SPACE WIRE
East Timorese Nobel laureate praises 2002 winner Jimmy Carter
LISBON (AFP) Oct 11, 2002
East Timorese Foreign Minister Jose Ramos-Horta, who received the Nobel Peace Prize in 1996, hailed on Friday the decision to award the prize this year to former US president Jimmy Carter.

Ramos-Horta, who said he wrote to the Nobel Committee in Norway last year to nominate Carter, added he hoped the former president could use his prestige to resolve the ongoing dispute between the US and Iraq.

"He deserves the prize, he is an exceptional person.
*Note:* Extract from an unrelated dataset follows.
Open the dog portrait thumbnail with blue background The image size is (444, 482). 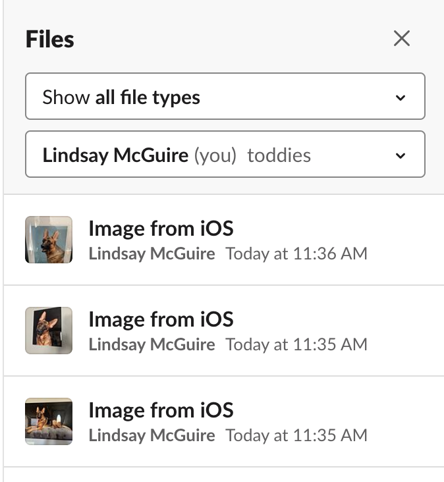[x=49, y=240]
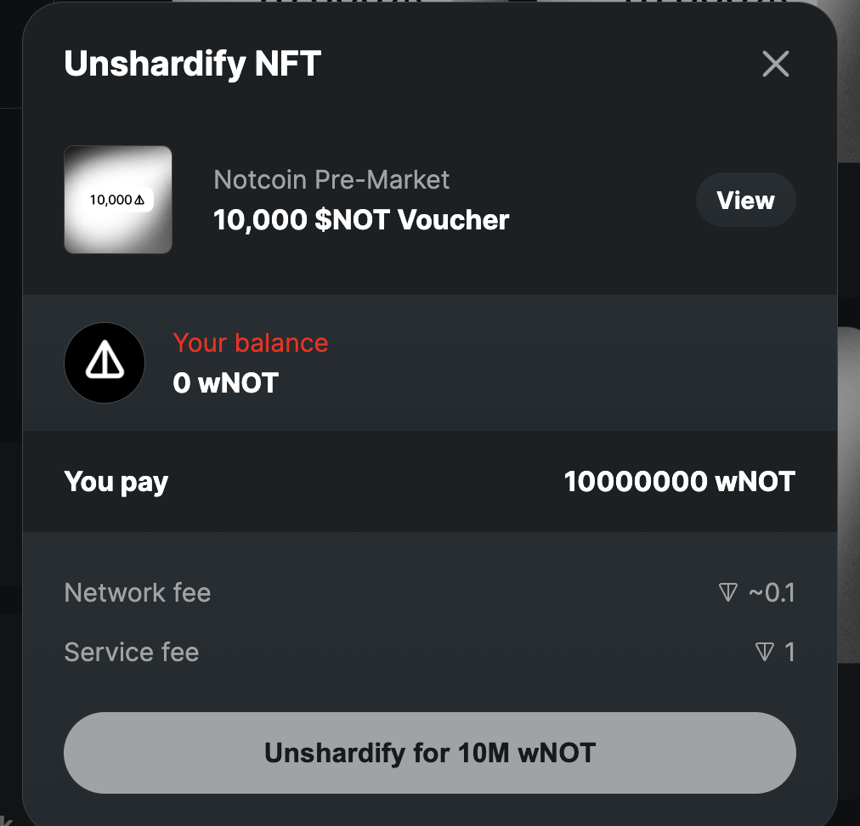The height and width of the screenshot is (826, 860).
Task: Click the You pay label
Action: (116, 483)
The choice this year could not have been more just," he told Portugal's Lusa news agency.

Ramos-Horta was awarded the Nobel prize for peace together with Roman Catholic Bishop Carlos Ximenes Belo for their non-violent struggle for independence from Indonesian rule in East Timor.
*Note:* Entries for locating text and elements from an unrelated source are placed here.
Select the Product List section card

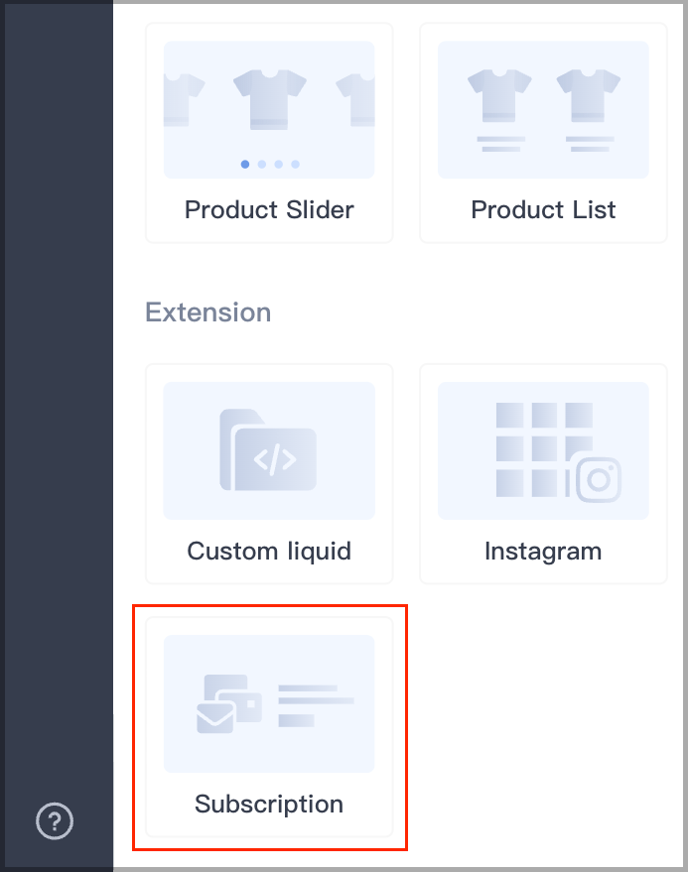(543, 133)
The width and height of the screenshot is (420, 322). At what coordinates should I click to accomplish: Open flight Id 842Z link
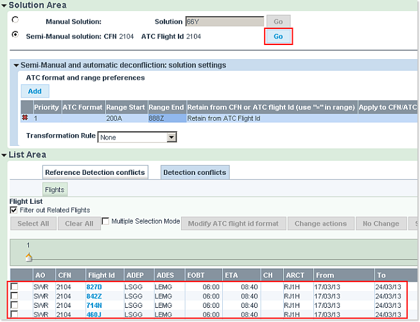pyautogui.click(x=94, y=296)
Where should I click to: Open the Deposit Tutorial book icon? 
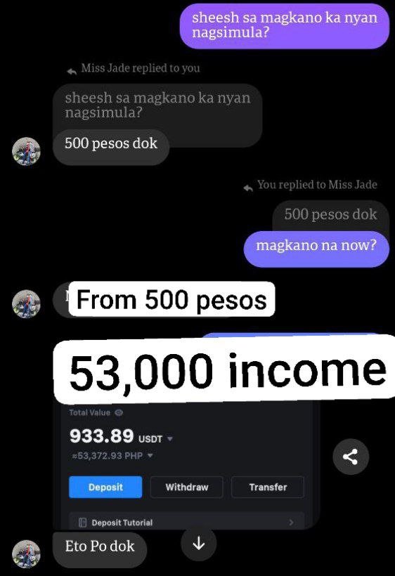point(83,523)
Portugal colonised East Timor for four centuries before it abruptly withdrew in 1975, leaving the territory to be annexed by Indonesia. East Timor officially became independent in May.
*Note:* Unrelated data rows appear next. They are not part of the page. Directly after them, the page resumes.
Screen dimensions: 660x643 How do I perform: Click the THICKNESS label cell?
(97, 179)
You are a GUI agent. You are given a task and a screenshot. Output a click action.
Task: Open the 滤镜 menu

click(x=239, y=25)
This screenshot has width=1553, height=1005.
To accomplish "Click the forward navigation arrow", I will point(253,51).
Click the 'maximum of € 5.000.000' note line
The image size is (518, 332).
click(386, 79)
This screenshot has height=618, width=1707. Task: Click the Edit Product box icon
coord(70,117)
"Perhaps the Nobel Committee is betting that Jimmy Carter, as a Nobel Peace prize winner and a great figure, could relieve the spirit of confrontation that exists at this moment between Iraq and the US," Horta said, adding Carter could perhaps meet with Iraqi president Saddam Hussein.

Carter made an appeal for exhausting all alternatives to war with Iraq in an interview with CNN television after the announcement that he had been awarded the Nobel peace prize.